Ветер. Таня Трунёва
Нина и Люба, – сухо представила их Лайма. Имена, явно, были «неродные».
– А это наша новенькая. Пэрис.
Женщины натянуто улыбнулись. Вид у них был «бывалый». Та, что называла себя Ниной, кареглазая рыжеволосая с веснушчатым скуластым лицом, язвительно заметила:
– Ничего так, красивенькая эта Перец.
Ядовито подшутив над Катькиным псевдонимом, она сладко затянулась сигаретой. Люба с ледяными синими глазами на бледном утомлённом лице и копной каштановых кудрей, в прошлом красавица, выглядела равнодушной и усталой, как заезженная лошадь.
– Что-то весело очень, – буркнула Лайма. – Курнули, что ль, чего лишнего?
Все притихли. Дорога мчала их в Домодедово. Катя все размышляла, как они попадут на ту войну. Будто угадав её мысли, Лайма пояснила:
– До войны ещё несколько дней. Сейчас мы летим в Грузию. Рейс Москва—Тбилиси. Документы в порядке – просто группа спортсменок. На соревнование едем. Оттуда нас переправят куда следует.
Воспоминания
Спустившись к реке, сверкающей в хрустальных лучах, мы прошлись по набережной. Париж ворковал вокруг пестрыми мелодиями.
Мы устроились на террасе за уютным столиком.
Звонко встретились наши бокалы, и Катя вздохнула:
– Я сегодня как знала, что встречу кого-то из своих. Не подвела меня, видишь, чуйка-то охотничья!
Она рассмеялась, и я узнала прежнюю Катьку Семенову, будто и не было этих лет. Мы, две сибирячки, модно одетые, как настоящие парижанки, сидели в кафе на набережной Сены, беседовали о жизни и пили хорошее французское вино. Ласковый ветер нежно перебирал пряди наших ухоженных волос.

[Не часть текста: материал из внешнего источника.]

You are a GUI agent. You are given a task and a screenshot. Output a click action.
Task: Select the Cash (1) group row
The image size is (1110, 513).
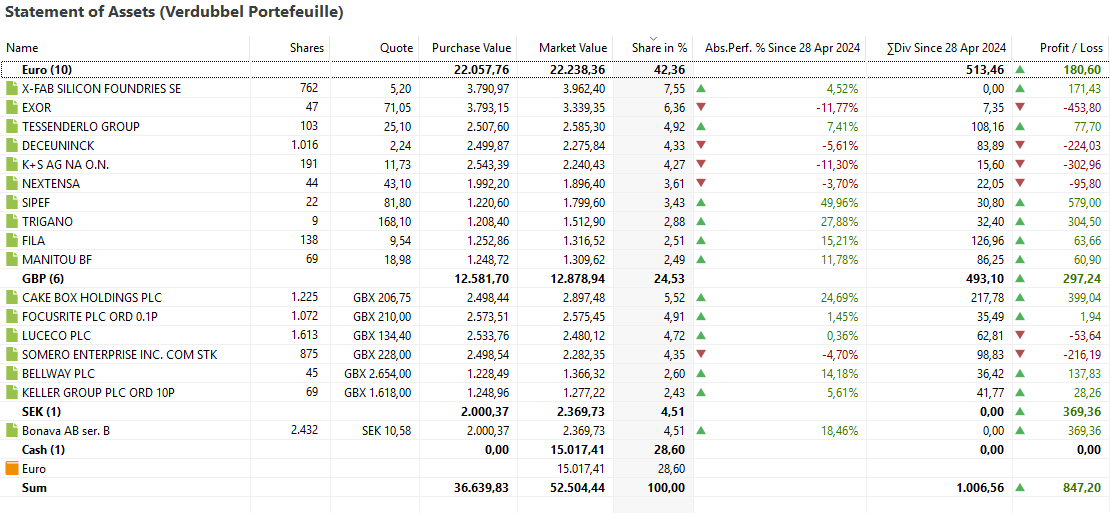pyautogui.click(x=554, y=449)
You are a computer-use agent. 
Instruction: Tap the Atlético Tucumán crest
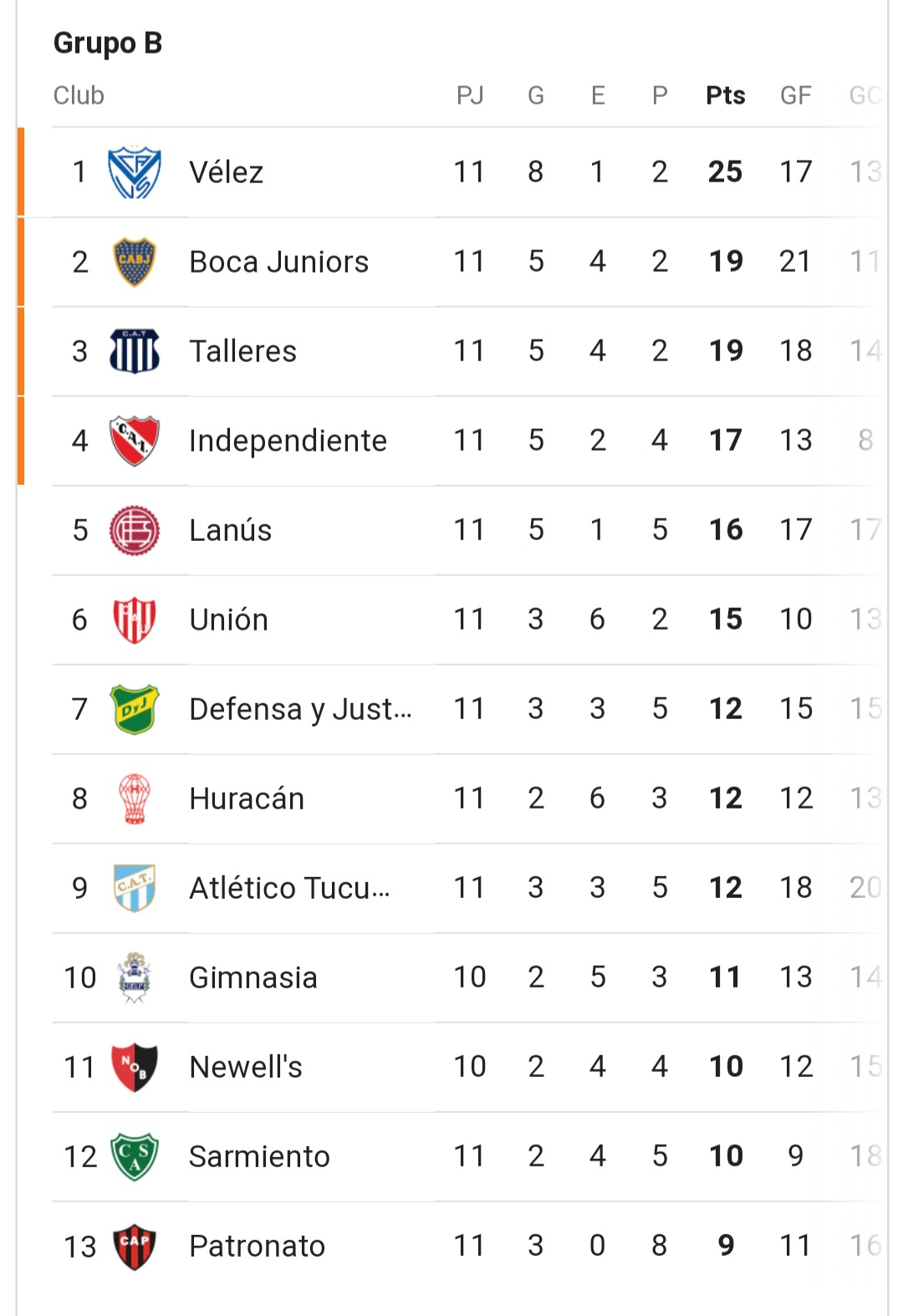click(135, 888)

А когда-то, в юности, взрослея в интернате без родительского догляда, мы сидели на берегу Байкала с бутылкой брусничного домашнего вина, и ветер, иной ветер, ворошил наши волосы. То был байкальский прохладный ветер, называемый в народе баргузином. Он свежими поцелуями касался лица и, врываясь под воротник и в рукава, пробегал по всему телу, наполняя чем-то бодрящим, травяным и таёжным. Нос щекотал аромат печёной картошки – запах походной жизни! Мы пили этот ветер-баргузин, выдыхая его стихами и песнями… И пели. Ах, как мы пели:
Славное море – священный Байкал!
Славный корабль – омулёвая бочка,
Эй, баргузин, пошевеливай вал,
Молодцу плыть недалечко!…
Чечня
Солнечная Грузия встретила «стрелков» холодом и сыростью. Неприветливые люди ожидали приехавших в аэропорту. Все быстро и молча разместились в джипе с затемненными стёклами. Лайма изредка перебрасывалась короткими фразами с сопровождающими и пару раз говорила по рации, давая кому-то распоряжения. Весь день ехали по просёлочным дорогам, перекусывали на ходу, а на ночь остановились в маленьком селении.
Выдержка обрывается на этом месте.